Work task -> Reproduce word for word the lines between those holding "Task: Click the •••" and "Click No to decline the license agreement", inclusive, and nothing else from the data below.

Material for this exercise ->
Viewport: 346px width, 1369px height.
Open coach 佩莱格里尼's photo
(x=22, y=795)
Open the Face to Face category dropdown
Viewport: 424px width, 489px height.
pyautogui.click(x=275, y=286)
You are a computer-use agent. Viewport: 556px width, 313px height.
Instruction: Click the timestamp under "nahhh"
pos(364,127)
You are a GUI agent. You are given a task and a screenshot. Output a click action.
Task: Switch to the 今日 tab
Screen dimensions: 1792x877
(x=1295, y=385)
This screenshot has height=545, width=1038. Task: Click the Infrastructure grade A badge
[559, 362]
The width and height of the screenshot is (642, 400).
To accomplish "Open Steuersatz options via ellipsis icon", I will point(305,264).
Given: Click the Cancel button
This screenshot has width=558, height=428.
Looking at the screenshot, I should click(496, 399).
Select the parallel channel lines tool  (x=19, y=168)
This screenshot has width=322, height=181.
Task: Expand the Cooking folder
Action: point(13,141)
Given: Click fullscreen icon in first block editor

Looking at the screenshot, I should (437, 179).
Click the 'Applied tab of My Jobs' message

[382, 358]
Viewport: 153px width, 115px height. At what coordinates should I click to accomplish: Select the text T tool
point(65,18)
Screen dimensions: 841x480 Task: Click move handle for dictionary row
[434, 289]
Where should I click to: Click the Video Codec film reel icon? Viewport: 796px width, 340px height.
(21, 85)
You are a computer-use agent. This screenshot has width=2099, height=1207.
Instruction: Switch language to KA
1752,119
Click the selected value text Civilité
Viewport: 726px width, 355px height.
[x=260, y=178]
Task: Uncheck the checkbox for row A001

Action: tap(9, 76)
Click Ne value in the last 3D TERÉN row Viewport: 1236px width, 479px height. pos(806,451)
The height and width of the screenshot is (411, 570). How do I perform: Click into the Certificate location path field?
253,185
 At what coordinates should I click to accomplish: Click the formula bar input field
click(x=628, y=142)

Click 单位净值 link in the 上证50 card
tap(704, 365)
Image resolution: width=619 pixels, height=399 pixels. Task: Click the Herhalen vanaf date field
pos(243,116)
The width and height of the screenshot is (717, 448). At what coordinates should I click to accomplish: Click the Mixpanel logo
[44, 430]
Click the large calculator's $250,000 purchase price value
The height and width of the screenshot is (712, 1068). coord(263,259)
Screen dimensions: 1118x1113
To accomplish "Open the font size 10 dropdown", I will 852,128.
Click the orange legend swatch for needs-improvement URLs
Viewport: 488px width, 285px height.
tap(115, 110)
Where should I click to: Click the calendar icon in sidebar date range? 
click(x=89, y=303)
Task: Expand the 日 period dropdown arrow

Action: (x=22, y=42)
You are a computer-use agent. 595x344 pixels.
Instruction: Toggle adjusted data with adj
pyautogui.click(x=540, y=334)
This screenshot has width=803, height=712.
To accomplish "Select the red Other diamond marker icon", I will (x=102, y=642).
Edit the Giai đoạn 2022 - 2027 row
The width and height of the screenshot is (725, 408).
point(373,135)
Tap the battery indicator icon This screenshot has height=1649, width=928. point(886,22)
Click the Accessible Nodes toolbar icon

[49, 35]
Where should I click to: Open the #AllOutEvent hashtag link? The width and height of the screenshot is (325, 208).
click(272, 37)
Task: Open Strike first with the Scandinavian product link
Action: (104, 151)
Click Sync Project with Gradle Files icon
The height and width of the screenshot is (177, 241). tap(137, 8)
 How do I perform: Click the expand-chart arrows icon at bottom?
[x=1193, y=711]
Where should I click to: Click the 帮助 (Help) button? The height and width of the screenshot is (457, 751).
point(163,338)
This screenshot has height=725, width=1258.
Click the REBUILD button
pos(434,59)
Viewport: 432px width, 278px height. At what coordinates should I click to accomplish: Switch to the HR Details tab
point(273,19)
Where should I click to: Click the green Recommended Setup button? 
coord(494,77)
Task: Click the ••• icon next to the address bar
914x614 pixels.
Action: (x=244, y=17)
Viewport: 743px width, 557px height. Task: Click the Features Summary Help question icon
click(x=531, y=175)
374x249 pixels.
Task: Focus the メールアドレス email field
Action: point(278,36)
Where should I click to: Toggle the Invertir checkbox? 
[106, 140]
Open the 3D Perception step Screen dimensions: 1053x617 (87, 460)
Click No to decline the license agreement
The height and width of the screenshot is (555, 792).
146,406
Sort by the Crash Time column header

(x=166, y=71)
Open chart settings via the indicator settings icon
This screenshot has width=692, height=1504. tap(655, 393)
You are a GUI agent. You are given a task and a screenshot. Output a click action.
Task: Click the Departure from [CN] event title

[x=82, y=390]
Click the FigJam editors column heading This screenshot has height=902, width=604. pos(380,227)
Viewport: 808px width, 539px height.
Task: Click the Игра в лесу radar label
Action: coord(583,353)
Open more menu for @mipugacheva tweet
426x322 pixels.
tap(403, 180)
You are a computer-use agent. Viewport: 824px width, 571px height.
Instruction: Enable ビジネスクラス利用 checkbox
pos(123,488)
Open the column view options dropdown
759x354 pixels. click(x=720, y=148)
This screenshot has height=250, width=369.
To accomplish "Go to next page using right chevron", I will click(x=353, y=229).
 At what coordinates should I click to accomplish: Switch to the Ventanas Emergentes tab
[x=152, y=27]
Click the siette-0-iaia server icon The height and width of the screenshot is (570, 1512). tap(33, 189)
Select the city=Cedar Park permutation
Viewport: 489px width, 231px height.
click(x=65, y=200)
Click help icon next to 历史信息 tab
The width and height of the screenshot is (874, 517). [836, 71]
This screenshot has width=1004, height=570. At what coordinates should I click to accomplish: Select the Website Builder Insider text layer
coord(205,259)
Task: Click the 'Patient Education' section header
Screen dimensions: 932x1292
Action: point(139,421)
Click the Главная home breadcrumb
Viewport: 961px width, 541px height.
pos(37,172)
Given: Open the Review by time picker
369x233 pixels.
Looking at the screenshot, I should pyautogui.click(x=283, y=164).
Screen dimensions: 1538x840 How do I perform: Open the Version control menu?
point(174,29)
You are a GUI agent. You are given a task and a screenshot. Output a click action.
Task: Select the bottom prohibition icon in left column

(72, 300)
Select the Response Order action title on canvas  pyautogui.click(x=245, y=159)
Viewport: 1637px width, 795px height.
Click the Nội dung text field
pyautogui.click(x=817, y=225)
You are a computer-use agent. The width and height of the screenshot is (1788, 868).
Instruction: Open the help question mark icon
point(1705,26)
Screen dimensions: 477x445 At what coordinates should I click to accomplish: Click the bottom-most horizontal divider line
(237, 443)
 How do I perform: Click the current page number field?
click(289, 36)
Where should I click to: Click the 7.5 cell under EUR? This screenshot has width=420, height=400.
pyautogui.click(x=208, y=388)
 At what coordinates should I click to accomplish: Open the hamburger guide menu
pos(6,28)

Solution ->
Task: Click the ••• icon next to the address bar
914x614 pixels.
Action: (x=244, y=17)
Viewport: 743px width, 557px height. Task: Click the Features Summary Help question icon
click(x=531, y=175)
374x249 pixels.
Task: Focus the メールアドレス email field
Action: point(278,36)
Where should I click to: Toggle the Invertir checkbox? 
[106, 140]
Open the 3D Perception step Screen dimensions: 1053x617 (87, 460)
Click No to decline the license agreement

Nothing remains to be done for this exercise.